Com a chegada do outono, Salvador enfrenta um aumento significativo nas chuvas, caracterizando esse período como o mais crítico do ano para a cidade em termos de precipitação. Segundo a Defesa Civil local, esse fenômeno não é algo isolado, mas sim um padrão climático histórico e bem documentado. Somente em abril, foram registrados cerca de 300 mm de chuva, e na última semana, uma frente fria provocou médias de 156 mm em bairros como Rio Vermelho e Barris, enquanto áreas como Pirajá e Marechal Rondon tiveram aproximadamente 143 mm no mesmo período.
De acordo com Gabriel Pugliese, meteorologista e coordenador do Centro de Monitoramento de Alerta e Alarme da Defesa Civil de Salvador, o volume de chuva concentra-se principalmente entre abril (285 mm), maio (300 mm) e junho (238 mm), seguindo dados do Instituto Nacional de Meteorologia baseados em 30 anos de normas climatológicas. Ele destaca que este padrão deixa claro que o outono é o período mais crítico do ponto de vista hidrometeorológico para a capital baiana.

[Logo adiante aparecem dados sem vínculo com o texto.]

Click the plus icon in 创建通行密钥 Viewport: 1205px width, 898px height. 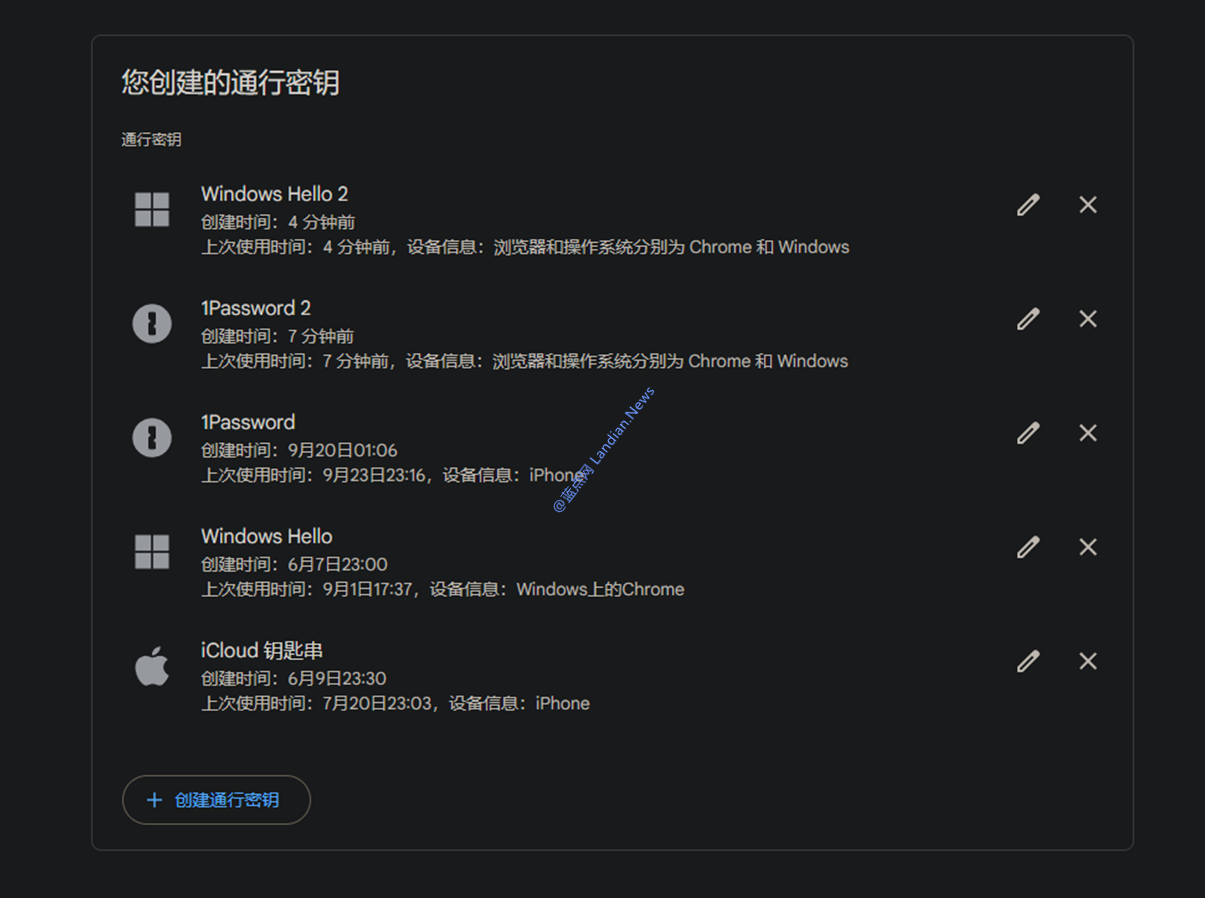click(x=154, y=800)
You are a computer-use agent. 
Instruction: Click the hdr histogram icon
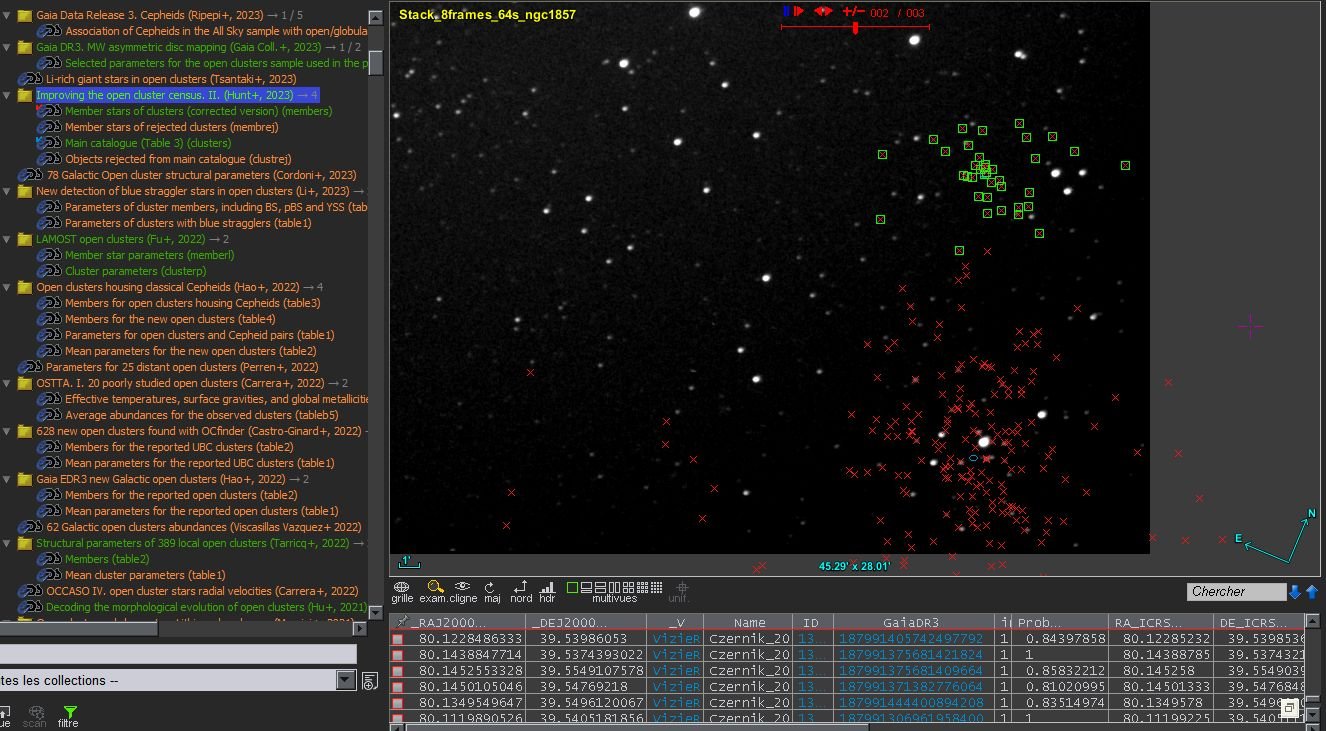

O especialista ainda explica que o aumento das chuvas acontece devido à atuação combinada de sistemas meteorológicos típicos do litoral nordestino, como as frentes frias que avançam pela região, cavados, áreas de baixa pressão e ondas de leste, que promovem chuvas constantes na faixa costeira. Além disso, os ventos úmidos do Oceano Atlântico são fundamentais para manter altos níveis de umidade na atmosfera local.
Giuliano Carlos, meteorologista da Codesal, aponta que nos últimos anos houve mudanças nesse padrão tradicional. Ele observa que eventos de chuva intensa estão acontecendo fora do período esperado, devido, possivelmente, às mudanças climáticas e às alterações na temperatura da superfície do Atlântico, que modificam a dinâmica atmosférica e provocam extremos meteorológicos.
Mesmo com essas variações, a previsão para os próximos três meses é que as chuvas fiquem dentro das médias climatológicas. Para isso, a Defesa Civil intensificou o monitoramento dos fenômenos meteorológicos, utilizando imagens de satélite, radares e uma rede integrada de estações pluviométricas, meteorológicas, hidrológicas e geotécnicas distribuídas estrategicamente pela cidade, buscando antecipar ações e reduzir riscos.
Além disso, o órgão realiza um acompanhamento constante das áreas críticas de alagamento para identificar intervenções como limpeza de canais, demolições e instalação de lonas de proteção. A Operação Chuva, iniciada em 1º de abril, divide suas ações em duas fases: preparação, intensificada desde março, e a fase de alerta, entre abril e junho, quando são aplicados protocolos de monitoramento e resposta.
Nas etapas preventivas, a prefeitura instalou tecnologias de proteção de encostas em 584 áreas, com outras 184 em intervenção. Entre janeiro e março, foram colocados mais de 24 mil metros quadrados de lonas plásticas em 169 locais de risco, além da realização de limpeza de bueiros e canais, drenagem, manutenção de escadarias e remoção de resíduos. Simulados de evacuação também foram feitos para orientar moradores em casos de deslizamentos.
A Codesal mantém atendimento ininterrupto pelo telefone gratuito 199 e oferece um serviço gratuito de alertas via SMS, que pode ser ativado enviando o CEP da residência para o número 40199. Estas ações buscam ampliar a segurança dos moradores frente ao aumento das chuvas no período.